Dennis Perkins of The A.V. Club gave this episode a C−, stating, "’Flanders’ Ladder’ is a piddling mess of an episode, peppered with a laugh or two, that never commits either to going for real emotional resonance, or comically undercutting it. So it just bobs along, occasionally landing on a funny idea but built on a disastrous foundation of mischaracterization and glibness. So when the ending comes, only the least discriminating would feel its montage of character deaths as anything but a cheap gambit to close out a truly disappointing episode (and season) with unmerited weight."

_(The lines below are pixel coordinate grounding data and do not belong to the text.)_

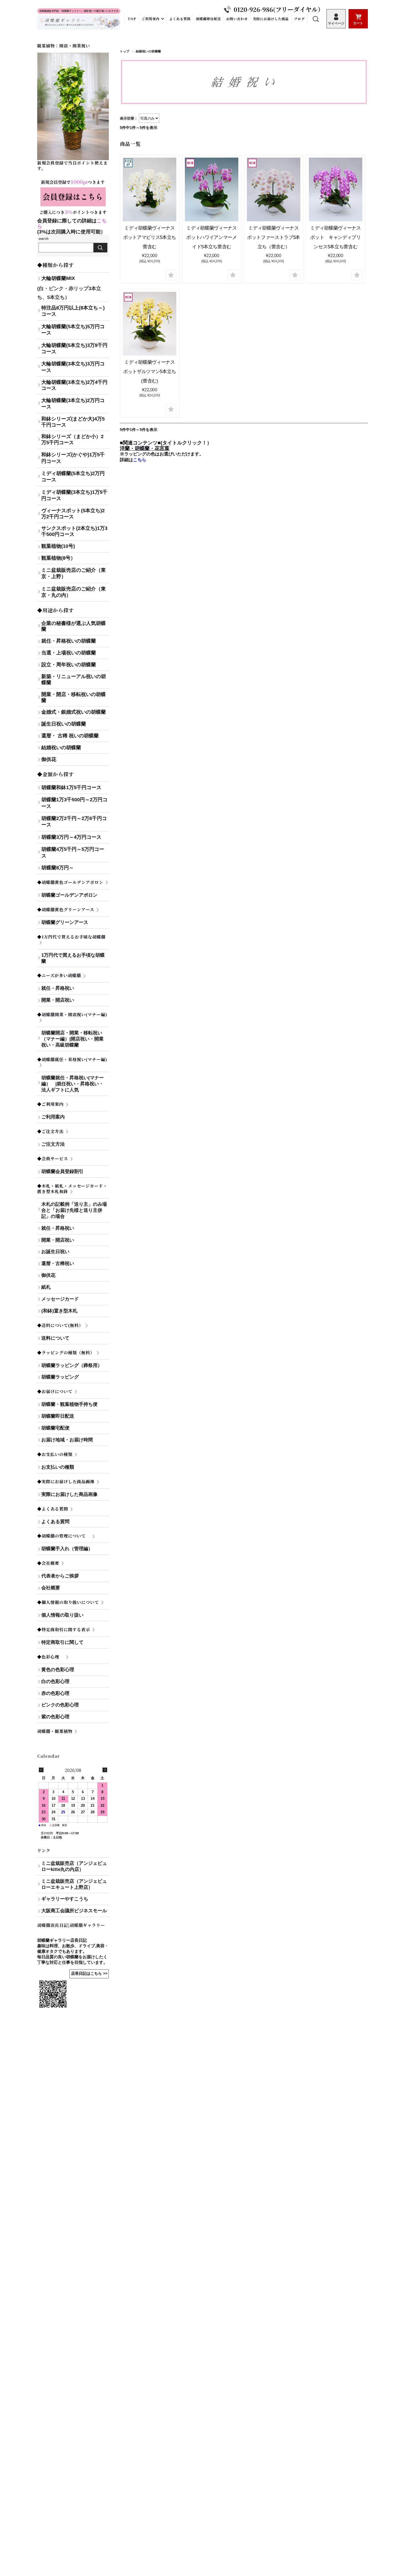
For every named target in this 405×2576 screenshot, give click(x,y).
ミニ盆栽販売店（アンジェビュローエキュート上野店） (74, 1884)
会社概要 (50, 1587)
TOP (132, 18)
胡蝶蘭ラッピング (60, 1377)
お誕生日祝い (55, 1251)
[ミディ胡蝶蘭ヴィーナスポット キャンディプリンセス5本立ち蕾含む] (335, 189)
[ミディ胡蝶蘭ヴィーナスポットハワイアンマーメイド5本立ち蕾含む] (211, 189)
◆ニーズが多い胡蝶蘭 (59, 975)
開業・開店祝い (57, 1000)
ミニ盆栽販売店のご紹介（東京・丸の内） (73, 592)
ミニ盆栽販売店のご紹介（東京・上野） (73, 573)
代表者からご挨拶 (60, 1576)
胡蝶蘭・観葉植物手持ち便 (69, 1404)
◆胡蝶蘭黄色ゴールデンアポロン (70, 882)
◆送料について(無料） (60, 1325)
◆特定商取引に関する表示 (63, 1629)
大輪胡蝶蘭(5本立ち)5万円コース (73, 330)
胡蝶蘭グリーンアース (64, 922)
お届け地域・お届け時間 (67, 1439)
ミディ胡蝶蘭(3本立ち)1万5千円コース (74, 495)
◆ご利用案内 (50, 1104)
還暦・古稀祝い (57, 1263)
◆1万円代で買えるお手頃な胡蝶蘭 (71, 937)
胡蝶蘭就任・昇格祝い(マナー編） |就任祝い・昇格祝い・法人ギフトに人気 (74, 1084)
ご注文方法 (53, 1144)
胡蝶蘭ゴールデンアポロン (69, 895)
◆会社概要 (48, 1563)
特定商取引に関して (75, 1642)
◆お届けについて (54, 1391)
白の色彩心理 (55, 1681)
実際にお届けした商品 (271, 18)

Tony Sokol of Den of Geek gave the episode 4 out of 5 stars. He called it a happy rebirthing and praised the jokes and sight gags. He highlighted Bart's interaction with the ghosts and Lisa's manipulations. In 2023, Sokol named this episode the ninth-best episode of The Simpsons from the 2010s.

Jesse Schedeen of IGN gave the episode an 8 out of 10. He called the episode impressive where it used call backs from classic moments without making the story redundant.

Screen Rant called it the best episode of the 29th season.